- New data revealed the metro areas that gained the most residents between the 2010 and 2020 Census.
- A prominent retirement community in central Florida, The Villages, grew 39% and came out on top.
- The Villages represents a version of the classic American dream, which helps explain its allure.
In the 1980s, the Michigan businessman Harold Schwartz bought a 400-unit trailer park in central Florida with the intention of redefining retirement.
The original investment has since grown into The Villages, a veritable Disney World for retirees that topped the US Census Bureau's list of cities that gained the most residents last year. It beat out the burgeoning tech hub Austin, Texas, and the popular spring-breaker destination Myrtle Beach, South Carolina.
The Villages is now so big that it's considered its own metropolitan area — and there are more residents careening through its 90 miles of golf-cart paths now than ever before. From July 2019 to July 2020, the population increased by 3.9% to 139,018. That's more than 5,000 new residents.
The pandemic caused many Americans to start their dream retirements early, which helps explain the recent uptick in new residents.
New Census data, however, revealed that the area's explosive growth wasn't isolated to last year. From the 2010 to 2020 Census, The Villages grew 39% from 93,000 residents — making it the fastest-growing metro area of the decade.
Golf carts are the main mode of transportation for the over 130,000 residents living in the 55-plus community just 60 miles northwest of Orlando. When they aren't a setting a mark recognized by the Guinness World Records for longest golf-cart parade, residents are using those carts to zip between over 50 golf courses, a dozen country clubs, and hundreds of interest club meetings.
The community is a Republican stronghold by design — H. Gary Morse, Schwartz's son who help craft it, was a Republican megadonor, and the enclave presents what some may consider the classic vision of 1950s suburbia. The Villages are dotted with single-family homes, quaint main streets with convenience stores and restaurants, and multiple town squares.
One town square even features a statue of Schwartz as if he were Walt Disney. And in a way, he is. The Villages is perhaps as close as you can get to a Disney World for older people. The median age is 66.
"There is no place like this," one resident says in "Some Kind of Heaven," the 2021 documentary about the community. "This is nirvana," the resident adds as images of older people partying in piazzas, tanning poolside, and playing tennis dance across the screen.
All the newcomers have pushed median home prices in The Villages up 18.8% year over year to $319,000 in July, according to Redfin. Perhaps even more telling: 115 homes sold in July 2020, while 202 homes sold in July 2021, Redfin found.
John Rohan, the recreation director for The Villages, told the area's local newspaper that the community's popularity was unsurprising to him.
"Everybody wants to be a part of something that is unique and sustainable and promotes their personal health and well-being," he said. "Residents want to participate and be active in the social community and do something they've never done, or do something they've never done in the past. The benefits are endless."

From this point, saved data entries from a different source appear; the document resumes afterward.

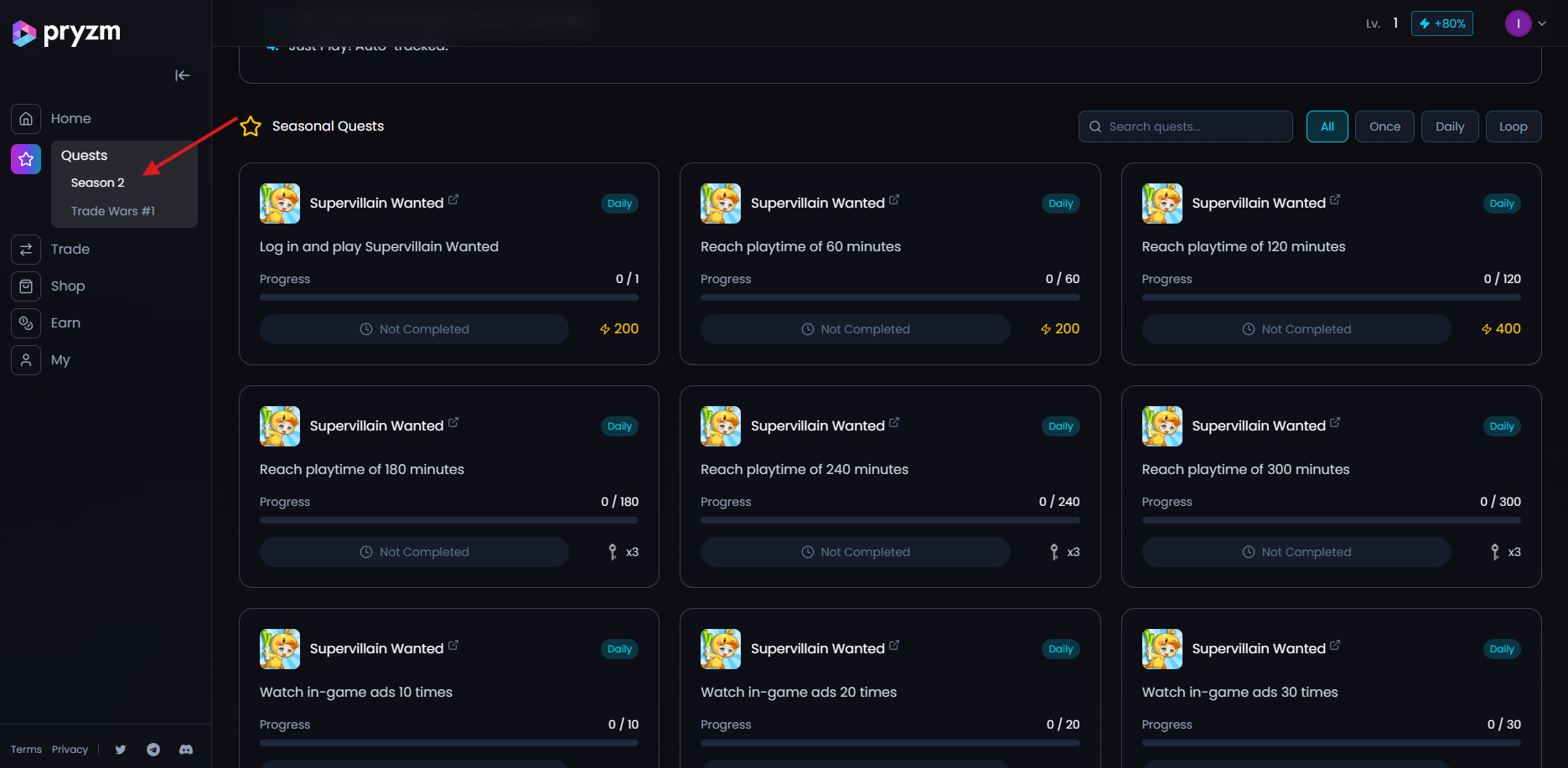This screenshot has width=1568, height=768.
Task: Open the Telegram link icon
Action: click(153, 750)
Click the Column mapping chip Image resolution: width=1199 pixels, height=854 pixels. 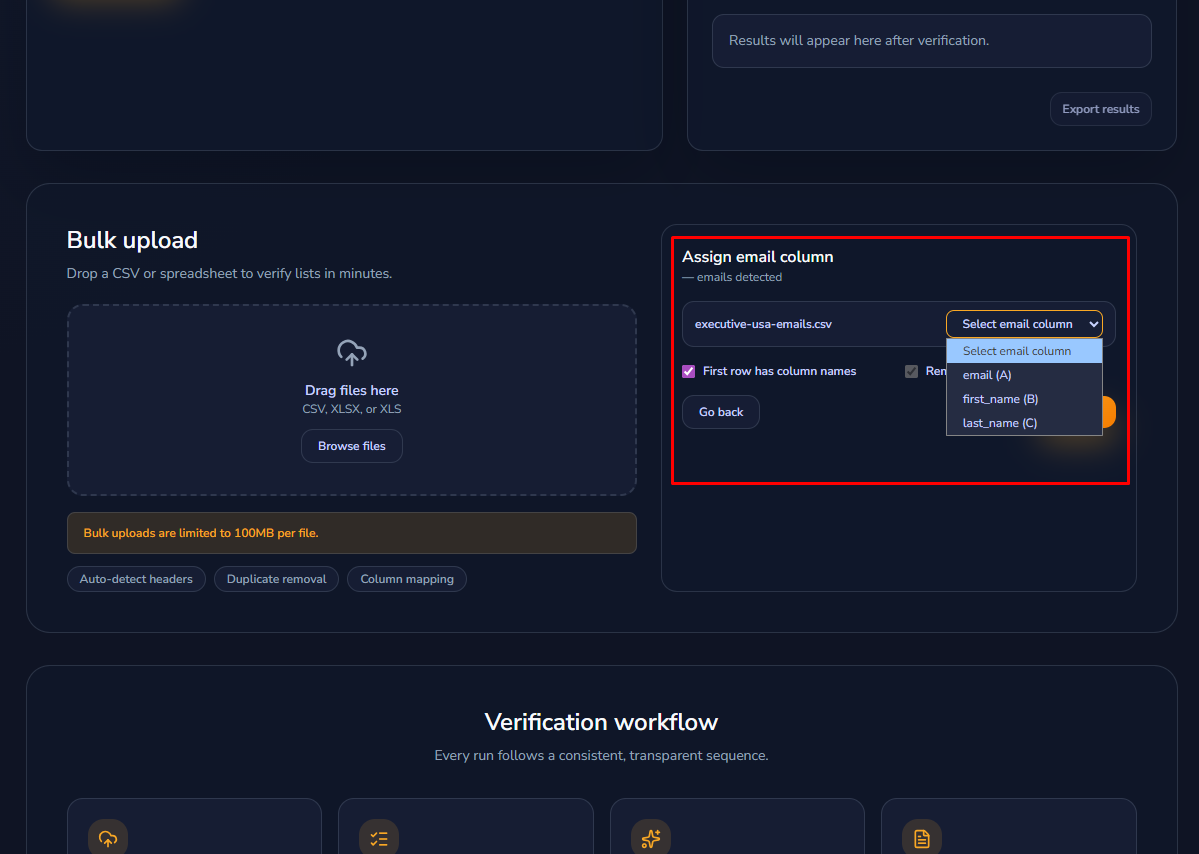click(x=406, y=579)
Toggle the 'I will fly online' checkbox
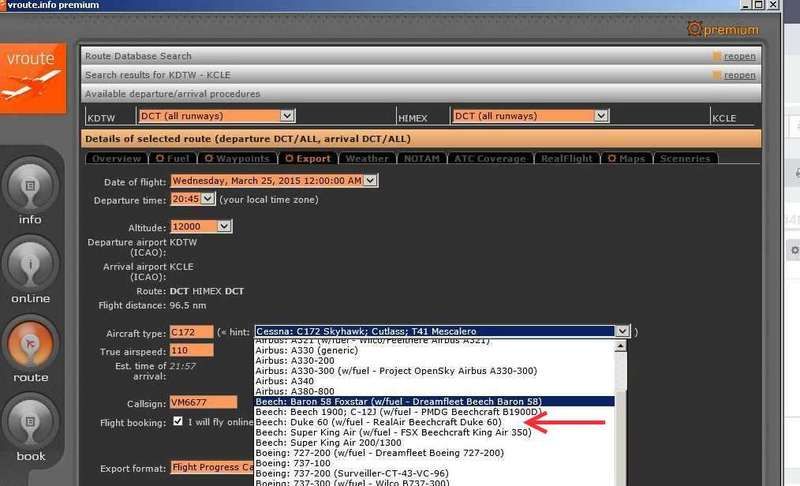The image size is (800, 486). click(177, 422)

Consider Hoa Dupree. At 73 years old, she and her husband just sold their Dayton, Ohio, home and are moving down to The Villages. Dupree is learning how to swim — something she's always been afraid of — in preparation for her new life in Florida.
"I wish I'd been swimming when I was younger," Dupree told the Springfield News-Sun. "This was my second chance."
Dupree's attitude seems to be the prevailing sentiment in The Villages, where infamous tales of Viagra black markets, public drunkenness, and sex swinging have emerged.
"When you move here, it's like going off to college," Anne Kincer, a resident, says in the documentary. "Since nobody is from here, everybody can be whoever they want to be down here."